Convolutional neural networks
=============================

In this exercise, we will have a go at Convolutional Neural Networks (CNNs). This type of Neural Networks specializes in image treatment.

This time round, we will be using a wrapper on top of tensorflow to make our life easier. [TFLearn](http://tflearn.org/) exposes a higher level API for Tensorflow.

In [None]:
import sys
sys.path.append("/eos/user/d/dcampora/lab/site-packages")

# Import tflearn and some helpers
import tensorflow as tf
import tflearn
from tflearn.data_utils import shuffle, to_categorical
from tflearn.layers.core import input_data, dropout, fully_connected
from tflearn.layers.conv import conv_2d, max_pool_2d
from tflearn.layers.estimator import regression
from tflearn.data_preprocessing import ImagePreprocessing
from tflearn.data_augmentation import ImageAugmentation
from tflearn.optimizers import SGD 
from __future__ import division, print_function, absolute_import

The [CIFAR-10](https://www.cs.toronto.edu/~kriz/cifar.html) dataset consists of 60000 32x32 colour images in 10 classes, with 6000 images per class.

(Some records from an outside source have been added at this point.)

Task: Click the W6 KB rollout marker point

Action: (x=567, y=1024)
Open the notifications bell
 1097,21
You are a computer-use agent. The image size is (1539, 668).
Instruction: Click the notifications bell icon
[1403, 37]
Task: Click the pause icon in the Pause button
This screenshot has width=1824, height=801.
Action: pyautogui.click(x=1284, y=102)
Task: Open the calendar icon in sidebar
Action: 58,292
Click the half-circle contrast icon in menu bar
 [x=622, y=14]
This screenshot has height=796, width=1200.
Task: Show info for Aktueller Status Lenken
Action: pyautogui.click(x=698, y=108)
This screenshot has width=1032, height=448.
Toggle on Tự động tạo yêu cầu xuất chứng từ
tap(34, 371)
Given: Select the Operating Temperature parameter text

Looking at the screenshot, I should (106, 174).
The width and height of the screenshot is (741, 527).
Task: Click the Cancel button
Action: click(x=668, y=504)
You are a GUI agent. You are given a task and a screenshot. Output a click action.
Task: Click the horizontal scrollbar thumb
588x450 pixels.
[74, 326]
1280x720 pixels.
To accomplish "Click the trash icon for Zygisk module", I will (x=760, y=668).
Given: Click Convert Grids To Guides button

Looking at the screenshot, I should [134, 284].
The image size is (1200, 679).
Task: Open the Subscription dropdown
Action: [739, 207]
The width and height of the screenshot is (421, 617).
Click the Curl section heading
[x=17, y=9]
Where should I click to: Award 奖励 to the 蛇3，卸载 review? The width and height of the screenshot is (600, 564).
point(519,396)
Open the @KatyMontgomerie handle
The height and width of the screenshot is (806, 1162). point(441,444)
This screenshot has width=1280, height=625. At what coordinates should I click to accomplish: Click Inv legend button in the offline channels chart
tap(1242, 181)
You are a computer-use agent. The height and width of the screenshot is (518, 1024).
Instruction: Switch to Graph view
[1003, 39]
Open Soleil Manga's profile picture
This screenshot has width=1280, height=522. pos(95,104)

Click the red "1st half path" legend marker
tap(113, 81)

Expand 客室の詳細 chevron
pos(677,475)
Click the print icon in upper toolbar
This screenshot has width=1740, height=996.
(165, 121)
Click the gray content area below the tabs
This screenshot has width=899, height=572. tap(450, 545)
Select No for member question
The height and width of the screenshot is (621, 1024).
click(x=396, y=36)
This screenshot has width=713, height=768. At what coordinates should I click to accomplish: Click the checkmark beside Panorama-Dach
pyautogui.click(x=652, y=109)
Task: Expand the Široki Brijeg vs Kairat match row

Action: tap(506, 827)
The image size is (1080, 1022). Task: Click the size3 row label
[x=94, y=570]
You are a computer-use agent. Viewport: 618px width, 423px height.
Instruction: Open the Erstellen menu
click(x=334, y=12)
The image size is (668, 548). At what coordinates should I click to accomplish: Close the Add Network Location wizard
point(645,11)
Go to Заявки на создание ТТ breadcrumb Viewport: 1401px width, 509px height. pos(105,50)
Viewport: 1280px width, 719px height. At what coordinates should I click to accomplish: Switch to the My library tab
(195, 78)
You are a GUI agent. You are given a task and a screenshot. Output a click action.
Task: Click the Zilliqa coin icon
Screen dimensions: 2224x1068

There are 50000 training images and 10000 test images.

The dataset is divided into five training batches and one test batch, each with 10000 images. The test batch contains exactly 1000 randomly-selected images from each class. The training batches contain the remaining images in random order, but some training batches may contain more images from one class than another. Between them, the training batches contain exactly 5000 images from each class.

The classes of images in CIFAR-10 are:
* airplane
* automobile
* bird
* cat
* deer
* dog
* frog
* horse
* ship
* truck

Let's load the first batch, and show some of its pictures.

In [None]:
import numpy as np
import matplotlib.pyplot as plt
%matplotlib inline
import cPickle

# CIFAR-10 types
(AIRPLANE, AUTOMOBILE, BIRD, CAT, DEER, DOG, FROG, HORSE, SHIP, TRUCK) = (0, 1, 2, 3, 4, 5, 6, 7, 8, 9)

# Load first data batch
f = open('/eos/user/d/dcampora/lab/cifar-10-batches-py/data_batch_1', 'rb')
data_batch_dict = cPickle.load(f)
f.close()
x = data_batch_dict['data']
y = data_batch_dict['labels']
x = x.reshape(10000, 3, 32, 32).transpose(0,2,3,1).astype('float')
y = np.array(y)

# Visualize CIFAR 10
print("Some random pictures")
fig, axes1 = plt.subplots(5,5,figsize=(3,3))
for j in range(5):
    for k in range(5):
        i = np.random.choice(range(len(x)))
        axes1[j][k].set_axis_off()
        axes1[j][k].imshow(x[i:i+1][0])
        
# Shuffle and normalize data
x, y = shuffle(x, y)
x = x / 256.
y = to_categorical(y, 10)

Note the images you see vary quite a lot. The images have different colors and shapes, but also are taken from different angles, some of them are cropped or stretched, and the object is not always easily distinguishible, to the point sometimes it wouldn't be easy for a human to classify such picture.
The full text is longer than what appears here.